> Problem requirements: Each record below must be written out exactly as given.

(Stored records)
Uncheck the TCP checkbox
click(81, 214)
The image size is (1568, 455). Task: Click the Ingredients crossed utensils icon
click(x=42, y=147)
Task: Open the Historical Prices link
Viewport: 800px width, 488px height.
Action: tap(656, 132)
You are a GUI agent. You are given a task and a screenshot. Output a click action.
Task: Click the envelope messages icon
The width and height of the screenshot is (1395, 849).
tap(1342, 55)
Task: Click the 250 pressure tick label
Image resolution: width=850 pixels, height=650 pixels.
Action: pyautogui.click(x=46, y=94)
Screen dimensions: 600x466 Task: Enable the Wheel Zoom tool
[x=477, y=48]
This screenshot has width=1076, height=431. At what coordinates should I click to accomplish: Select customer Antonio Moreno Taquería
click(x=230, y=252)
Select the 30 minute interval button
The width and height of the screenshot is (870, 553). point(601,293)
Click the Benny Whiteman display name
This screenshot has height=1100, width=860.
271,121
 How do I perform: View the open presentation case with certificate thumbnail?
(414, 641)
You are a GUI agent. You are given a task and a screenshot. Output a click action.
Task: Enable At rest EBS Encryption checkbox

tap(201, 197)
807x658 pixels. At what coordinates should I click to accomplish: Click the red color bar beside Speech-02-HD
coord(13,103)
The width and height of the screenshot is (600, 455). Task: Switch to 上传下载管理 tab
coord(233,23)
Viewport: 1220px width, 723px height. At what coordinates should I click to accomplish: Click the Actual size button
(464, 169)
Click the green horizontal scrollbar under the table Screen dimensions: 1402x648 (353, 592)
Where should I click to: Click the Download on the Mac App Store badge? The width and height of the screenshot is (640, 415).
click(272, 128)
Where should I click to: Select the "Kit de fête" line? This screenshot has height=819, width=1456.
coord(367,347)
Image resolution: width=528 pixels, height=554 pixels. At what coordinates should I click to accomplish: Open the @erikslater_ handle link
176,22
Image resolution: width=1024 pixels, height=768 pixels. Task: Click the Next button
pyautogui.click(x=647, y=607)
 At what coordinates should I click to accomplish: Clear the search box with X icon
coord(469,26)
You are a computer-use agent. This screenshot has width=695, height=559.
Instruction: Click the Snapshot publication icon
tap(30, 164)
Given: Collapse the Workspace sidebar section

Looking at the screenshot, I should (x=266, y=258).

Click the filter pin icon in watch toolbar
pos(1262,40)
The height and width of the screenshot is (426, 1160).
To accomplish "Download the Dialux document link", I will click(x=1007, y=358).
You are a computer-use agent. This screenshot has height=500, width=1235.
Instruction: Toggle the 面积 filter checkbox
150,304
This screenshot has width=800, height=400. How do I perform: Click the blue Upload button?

> Task result:
Uncheck the TCP checkbox
click(81, 214)
The image size is (1568, 455). Task: Click the Ingredients crossed utensils icon
click(x=42, y=147)
Task: Open the Historical Prices link
Viewport: 800px width, 488px height.
Action: tap(656, 132)
You are a GUI agent. You are given a task and a screenshot. Output a click action.
Task: Click the envelope messages icon
The width and height of the screenshot is (1395, 849).
tap(1342, 55)
Task: Click the 250 pressure tick label
Image resolution: width=850 pixels, height=650 pixels.
Action: pyautogui.click(x=46, y=94)
Screen dimensions: 600x466 Task: Enable the Wheel Zoom tool
[x=477, y=48]
This screenshot has width=1076, height=431. At what coordinates should I click to accomplish: Select customer Antonio Moreno Taquería
click(x=230, y=252)
Select the 30 minute interval button
The width and height of the screenshot is (870, 553). point(601,293)
Click the Benny Whiteman display name
This screenshot has height=1100, width=860.
271,121
 How do I perform: View the open presentation case with certificate thumbnail?
(414, 641)
You are a GUI agent. You are given a task and a screenshot. Output a click action.
Task: Enable At rest EBS Encryption checkbox

tap(201, 197)
807x658 pixels. At what coordinates should I click to accomplish: Click the red color bar beside Speech-02-HD
coord(13,103)
The width and height of the screenshot is (600, 455). Task: Switch to 上传下载管理 tab
coord(233,23)
Viewport: 1220px width, 723px height. At what coordinates should I click to accomplish: Click the Actual size button
(464, 169)
Click the green horizontal scrollbar under the table Screen dimensions: 1402x648 (353, 592)
Where should I click to: Click the Download on the Mac App Store badge? The width and height of the screenshot is (640, 415).
click(272, 128)
Where should I click to: Select the "Kit de fête" line? This screenshot has height=819, width=1456.
coord(367,347)
Image resolution: width=528 pixels, height=554 pixels. At what coordinates should I click to accomplish: Open the @erikslater_ handle link
176,22
Image resolution: width=1024 pixels, height=768 pixels. Task: Click the Next button
pyautogui.click(x=647, y=607)
 At what coordinates should I click to accomplish: Clear the search box with X icon
coord(469,26)
You are a computer-use agent. This screenshot has width=695, height=559.
Instruction: Click the Snapshot publication icon
tap(30, 164)
Given: Collapse the Workspace sidebar section

Looking at the screenshot, I should (x=266, y=258).

Click the filter pin icon in watch toolbar
pos(1262,40)
The height and width of the screenshot is (426, 1160).
To accomplish "Download the Dialux document link", I will click(x=1007, y=358).
You are a computer-use agent. This screenshot has height=500, width=1235.
Instruction: Toggle the 面积 filter checkbox
150,304
This screenshot has width=800, height=400. How do I perform: Click the blue Upload button?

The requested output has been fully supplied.